# Phalaenopsis Jiaho's Lovely Star 'Peter Lin' HCC/AOS



## bigleaf (Mar 29, 2011)

Phalaenopsis Jiaho's Lovely Star 'Peter Lin' HCC/AOS - pictured on the right
Phalaenopsis Love Gift (Phalaenopsis lobbii x Phalaenopsis gibbosa) - pictured on the left







Phalaenopsis Joy Spring Canary 'Green 5' - pictured on the left


----------



## Erythrone (Mar 29, 2011)

very interesting!


----------



## Hera (Mar 29, 2011)

That is a very cool mini. The gold is so dark. Does it fade? It doesn't appear to by the pictures.


----------



## bigleaf (Mar 29, 2011)

Thank you. Color gets darker with age. this is inherited from the Phal stuartiana v nobilis. Most open cream/light yellow but gets darker with age. I like this particular cultivar because the color is very rich, like Papaya


----------



## Brian Monk (Mar 29, 2011)

That yellow/gold is outstanding. REminds me of a really good V. dennisoniana


----------



## smartie2000 (Mar 30, 2011)

Love Gift is so colourful that it doesn't look like a phal!


----------



## Mathias (Mar 30, 2011)

The color on Phalaenopsis Jiaho's Lovely Star is fantastic!


----------



## Shiva (Mar 30, 2011)

Beautiful!


----------



## etex (Mar 30, 2011)

Brian Monk said:


> That yellow/gold is outstanding. REminds me of a really good V. dennisoniana



That's what I was thinking!


----------



## NYEric (Mar 30, 2011)

Thanx for sharing.


----------



## SlipperFan (Mar 30, 2011)

A truly orange Phal? I love it!!! :drool:


----------



## Bolero (Mar 31, 2011)

Very pretty, I wish I could grow these.


----------



## Hera (Mar 31, 2011)

I wish somebody had these available because I keep coming back to this page to drool.


----------



## biothanasis (Mar 31, 2011)

Wonderful all 3!


----------



## W. Beetus (Mar 31, 2011)

Great phals!


----------



## bigleaf (Apr 2, 2011)

Hera said:


> I wish somebody had these available because I keep coming back to this page to drool.



Thank you. 2 years ago I tried to have stem props made but nothing came back from the lab. Right now I am using this plant to breed. I hope to have better news to share in the future.


----------



## SlipperFan (Apr 2, 2011)

bigleaf said:


> Thank you. 2 years ago I tried to have stem props made but nothing came back from the lab. Right now I am using this plant to breed. I hope to have better news to share in the future.



Good! Keep us posted.


----------

*Task*:
Quote verbatim the portion of the orchid forum thread above that lies between "## Brian Monk" and "like a phal!", inclusive.

*Data extract*:
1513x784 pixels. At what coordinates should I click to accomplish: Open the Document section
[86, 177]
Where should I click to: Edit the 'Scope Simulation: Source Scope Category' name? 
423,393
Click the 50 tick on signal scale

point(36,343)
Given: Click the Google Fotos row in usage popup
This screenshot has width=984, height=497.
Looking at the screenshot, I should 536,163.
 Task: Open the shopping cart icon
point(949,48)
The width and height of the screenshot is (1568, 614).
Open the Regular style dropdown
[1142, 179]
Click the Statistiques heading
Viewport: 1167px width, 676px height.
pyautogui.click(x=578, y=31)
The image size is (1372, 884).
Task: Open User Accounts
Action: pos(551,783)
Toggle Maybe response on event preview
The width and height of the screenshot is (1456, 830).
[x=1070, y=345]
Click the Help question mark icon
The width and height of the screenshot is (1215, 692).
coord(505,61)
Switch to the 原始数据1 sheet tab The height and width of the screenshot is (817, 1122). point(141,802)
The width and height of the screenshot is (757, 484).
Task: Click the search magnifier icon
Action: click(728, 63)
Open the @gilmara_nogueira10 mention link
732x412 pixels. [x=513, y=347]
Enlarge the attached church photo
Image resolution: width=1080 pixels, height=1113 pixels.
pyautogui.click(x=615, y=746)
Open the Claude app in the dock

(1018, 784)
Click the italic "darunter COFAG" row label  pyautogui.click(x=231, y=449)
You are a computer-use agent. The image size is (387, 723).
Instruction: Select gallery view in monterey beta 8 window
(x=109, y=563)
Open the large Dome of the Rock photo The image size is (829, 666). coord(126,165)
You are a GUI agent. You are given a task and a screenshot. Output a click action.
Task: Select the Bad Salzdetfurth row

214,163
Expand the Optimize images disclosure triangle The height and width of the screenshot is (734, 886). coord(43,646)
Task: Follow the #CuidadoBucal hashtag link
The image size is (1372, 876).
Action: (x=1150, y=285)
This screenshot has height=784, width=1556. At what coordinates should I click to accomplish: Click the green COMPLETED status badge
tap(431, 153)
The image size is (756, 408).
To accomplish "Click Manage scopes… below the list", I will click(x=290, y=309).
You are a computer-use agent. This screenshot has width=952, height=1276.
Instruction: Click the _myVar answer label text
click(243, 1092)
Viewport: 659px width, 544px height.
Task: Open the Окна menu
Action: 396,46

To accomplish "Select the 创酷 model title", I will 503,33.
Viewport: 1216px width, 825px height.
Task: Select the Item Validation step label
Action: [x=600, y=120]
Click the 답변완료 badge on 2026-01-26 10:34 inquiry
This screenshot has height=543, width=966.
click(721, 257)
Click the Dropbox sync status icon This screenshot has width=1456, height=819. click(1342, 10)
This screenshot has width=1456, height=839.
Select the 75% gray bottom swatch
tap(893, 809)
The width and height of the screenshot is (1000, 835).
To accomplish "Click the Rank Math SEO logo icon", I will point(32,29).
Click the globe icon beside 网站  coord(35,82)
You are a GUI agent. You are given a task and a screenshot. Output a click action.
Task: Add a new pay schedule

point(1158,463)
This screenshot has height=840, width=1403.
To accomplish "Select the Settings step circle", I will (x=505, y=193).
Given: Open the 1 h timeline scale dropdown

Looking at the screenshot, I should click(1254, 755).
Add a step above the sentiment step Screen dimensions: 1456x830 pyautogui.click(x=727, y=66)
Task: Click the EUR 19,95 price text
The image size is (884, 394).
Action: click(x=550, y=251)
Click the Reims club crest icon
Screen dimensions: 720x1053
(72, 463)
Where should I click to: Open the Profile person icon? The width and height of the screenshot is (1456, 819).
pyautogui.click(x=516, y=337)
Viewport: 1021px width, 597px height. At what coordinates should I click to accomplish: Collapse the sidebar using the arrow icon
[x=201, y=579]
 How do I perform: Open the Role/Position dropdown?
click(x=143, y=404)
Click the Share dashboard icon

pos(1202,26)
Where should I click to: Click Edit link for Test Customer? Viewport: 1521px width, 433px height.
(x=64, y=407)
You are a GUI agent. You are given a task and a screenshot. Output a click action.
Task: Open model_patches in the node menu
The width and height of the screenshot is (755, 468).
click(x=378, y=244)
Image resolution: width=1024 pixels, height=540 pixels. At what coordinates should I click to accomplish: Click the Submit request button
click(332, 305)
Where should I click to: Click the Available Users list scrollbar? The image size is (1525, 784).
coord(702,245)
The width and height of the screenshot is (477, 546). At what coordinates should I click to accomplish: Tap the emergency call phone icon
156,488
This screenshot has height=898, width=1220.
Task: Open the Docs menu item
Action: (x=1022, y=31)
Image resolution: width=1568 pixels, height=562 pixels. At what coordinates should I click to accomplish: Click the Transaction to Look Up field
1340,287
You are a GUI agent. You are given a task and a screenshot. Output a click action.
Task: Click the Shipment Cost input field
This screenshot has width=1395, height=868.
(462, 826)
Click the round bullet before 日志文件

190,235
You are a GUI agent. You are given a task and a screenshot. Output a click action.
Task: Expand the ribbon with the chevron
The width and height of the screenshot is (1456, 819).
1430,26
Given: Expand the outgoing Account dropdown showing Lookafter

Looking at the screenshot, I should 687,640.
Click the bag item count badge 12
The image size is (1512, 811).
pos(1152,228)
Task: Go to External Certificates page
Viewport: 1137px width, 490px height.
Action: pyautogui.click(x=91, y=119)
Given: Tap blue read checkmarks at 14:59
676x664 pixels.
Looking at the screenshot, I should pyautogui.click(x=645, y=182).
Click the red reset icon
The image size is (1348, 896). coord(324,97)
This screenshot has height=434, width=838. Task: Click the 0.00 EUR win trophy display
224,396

*The reply*:
## Brian Monk (Mar 29, 2011)

That yellow/gold is outstanding. REminds me of a really good V. dennisoniana


----------



## smartie2000 (Mar 30, 2011)

Love Gift is so colourful that it doesn't look like a phal!